- Document passage -
Rashid Israr

Personal information
- Born: 1 July 1953 (age 72) Sitapur, Uttar Pradesh, India
- Batting: Right-handed
- Bowling: Right-arm medium;
- Role: Occasional Wicket-keeper

Domestic team information
- 1971/72: Pakistan International Airlines B
- 1972/73–1974/75: Public Works Department
- 1973/74–1975/76: Sind, incl. Sind A and Sind B
- 1973/74: Pakistan Universities
- 1974/75: Karachi Whites
- 1975/76–1977/78: Habib Bank Limited
- 1978/79–1986/87: Pakistan International Airlines

Career statistics
| Competition | First-class | List A |
| Matches | 91 | 21 |
| Runs scored | 4,905 | 152 |
| Batting average | 39.87 | 15.20 |
| 100s/50s | 11/20 | 0/0 |
| Top score | 350 | 29 |
| Balls bowled | 84 | 252 |
| Wickets | 1 | 6 |
| Bowling average | 48.00 | 29.50 |
| 5 wickets in innings | 0 | 0 |
| 10 wickets in match | 0 | 0 |
| Best bowling | 1/9 | 2/28 |
| Catches/stumpings | 81/8 | 13/1 |
- Source: CricketArchive, 23 February 2025

= Rashid Israr =

Indian-born Pakistani cricketer (born 1953)

Rashid Israr (born 1 July 1953) is an Indian-born Pakistani retired cricketer. He played for 16 seasons in domestic cricket, between 1971 and 1987, as a specialist batter who often kept wicket. Israr scored eleven centuries during his career and has one of the highest scores recorded in a first-class match in Pakistan.

- Supplied information -
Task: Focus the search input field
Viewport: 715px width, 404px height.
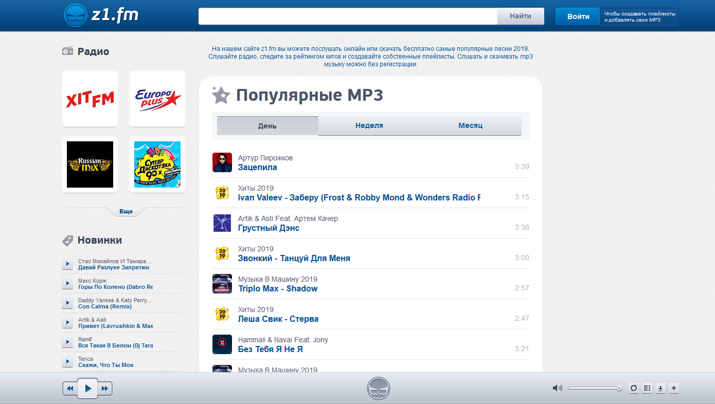Action: coord(347,16)
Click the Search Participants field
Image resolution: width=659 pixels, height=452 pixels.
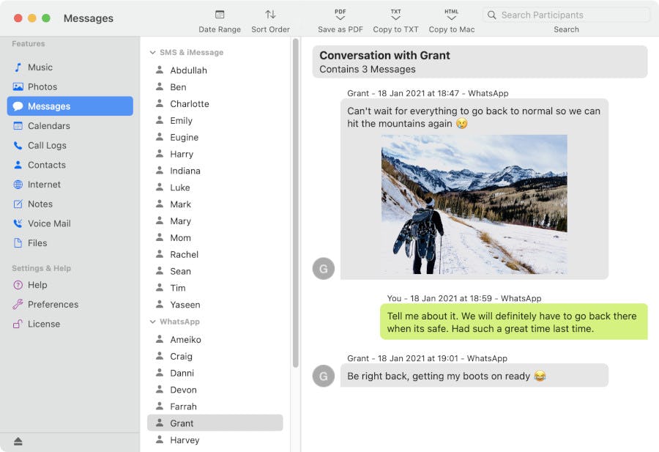pyautogui.click(x=565, y=15)
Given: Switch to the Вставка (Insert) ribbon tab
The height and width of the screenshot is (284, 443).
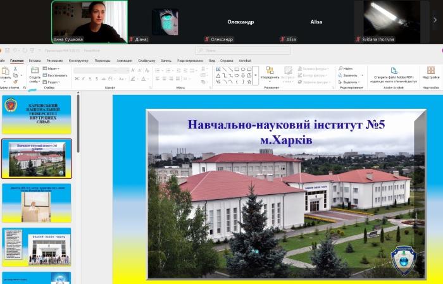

- Brief -
Reproduce the Rashid Israr text word for word, starting at the words "Indian-born Pakistani cricketer" and ending after the words "match in Pakistan.".

- Response to this task -
Indian-born Pakistani cricketer (born 1953)

Rashid Israr (born 1 July 1953) is an Indian-born Pakistani retired cricketer. He played for 16 seasons in domestic cricket, between 1971 and 1987, as a specialist batter who often kept wicket. Israr scored eleven centuries during his career and has one of the highest scores recorded in a first-class match in Pakistan.